The pictures didn’t turn out.
 
She came home and slept.
 
Kind of anti-climactic, huh?
 
But whether it comes in with a bang or a gentle whisper, the Senior year has officially begun.
 
 

8/19/2008

Squashing the Olympic Dream

My fifteen-year-old son has the driest wit. We’ve been watching the Olympics, where, of course, there are often athletes competing that are close to his age. Here’s our conversation from the other day:
 
“Mom, you squashed my Olympic dream,” he said.
 
“I did what?”
 
“You squashed my Olympic dream.”
 
“How’s that?” I asked.

He shook his head slowly. “You wouldn’t buy me a ping-pong table or a badminton set. Now I’ll never win a gold medal.”
 
We have laughed about that for days now.

8/17/2008

Return of the Runaway

This has been a crazy-busy summer. Between “normal” teenager stuff (social life, appointments, sports, work, etc, etc.) times 3, trying to get my house organized, dealing with a boatload of responsibility at my kids’ school that got dumped in my lap, and putting the finishing spit and polish on my novel, I’ve teetered on the edge of sanity! So last Thursday I ran away—with the permission of my family, of course!
 
I spent two and a half days ALONE in a cabin, with nothing but my computer, my Bible and my ipod. It was glorious. I spent some uninterrupted time with the Lord. I worked through the last edits on my book, readying it to send to an agent. I slept. I even watched a movie. And I reveled in the silence.
 
I came home refreshed in body, mind, and spirit. My book will go in the mail on Wednesday. Now I’m ready to concentrate on school and football and college decisions and catching up with friends and getting ready for my trip to the ACFW conference. And I’m ready to keep up with my blog again!

8/05/2008

Not That!

Last year I took on a volunteer role at school that I didn’t want to do. It required two things—organization and coordinating people. I can organize, but I don’t particularly like to lead, or even organize, people.

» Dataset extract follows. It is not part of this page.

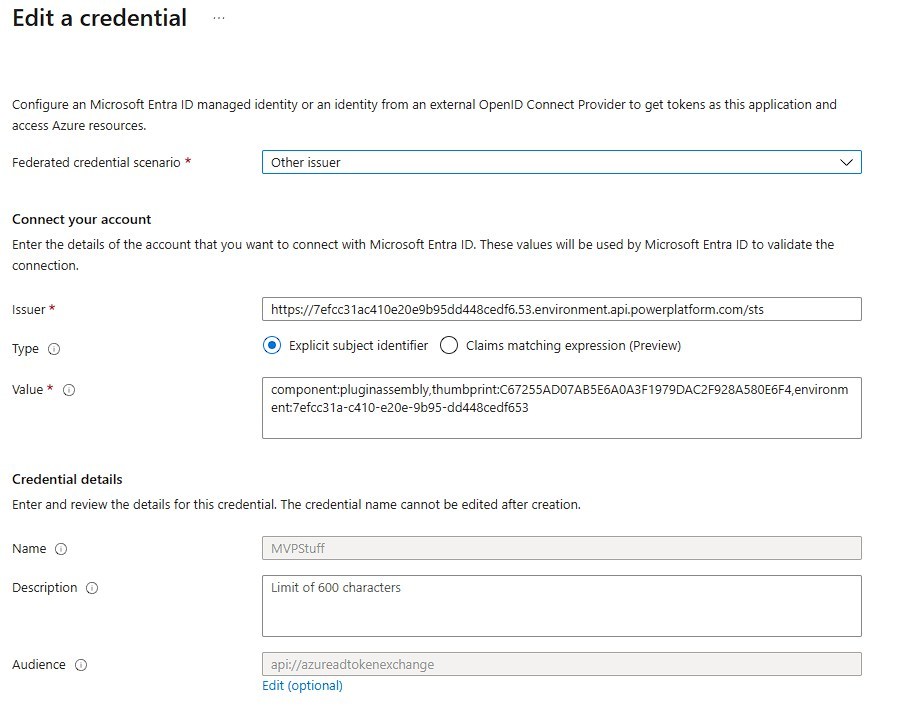The image size is (903, 724).
Task: Select the Explicit subject identifier radio button
Action: 272,345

So at the end of last school year I purposefully took on a different job, one in which the duties involved organization alone. No dealing with other people.
 
Or so I thought.
 
Suddenly I find myself thrust into the same position I hated, but on a larger scale, and in addition to the job I so smugly assumed was my protection against the other. Yesterday I was ready to scream and cry and throw a bit fit. But after looking again and again at the other options (of which there weren’t any), a thought suddenly struck me: maybe the Lord allowed this. Maybe He wants me to learn how to deal with people.
 
Not a happy thought, let me tell you. I don’t like it. I don’t do it well. It frustrates me to tell people what needs to be done and have them ignore or dismiss me. And yet, in spite of finagling my life to avoid such a thing, here it is again. So I am accepting this as the hand of the Lord. Teaching me. Stretching me. Again. Continually. It never stops. Even when I feel like protesting that I’m as grown up as I want to be. It all goes back to that word the Lord spoke to my heart so many years ago: I love you so much I have to grow you up.
 
It’s one small lesson amidst a lifetime of others. Maybe I can get it one right this time. Or at least more right than I got it last year.

8/02/2008

Summer's Waning Days

I’ve been quiet lately. No, not because I’ve been sitting around a pool, book in hand, cool drink by my side. I only wish! Alas, I’ve been busy with too many other things—cleaning out my house, writing, grocery shopping, laundry, piano lessons, etc.
 
Today, I took my kids to get their sports physicals. My son, my 10th grader, came in at 5’8” tall, 108 pounds. I had to laugh. Those were my stats the day I married! I told him he could fit in my wedding dress (almost)! (He didn’t seem to appreciate that.) Anyway, it makes it official. He is as tall as I am. And my youngest son is just a couple of inches behind. Yikes!
 
So football two-a-days kick off on Monday, which means summer is officially over. Kind of. Two and a half weeks until classes actually start. In between are orthodontist appointments, dentist appointments, piano lessons, and, of course, football practices. My kids may bemoan the fact that their days of freedom are nearly at an end, but I have to say: I’m so ready for a regular routine!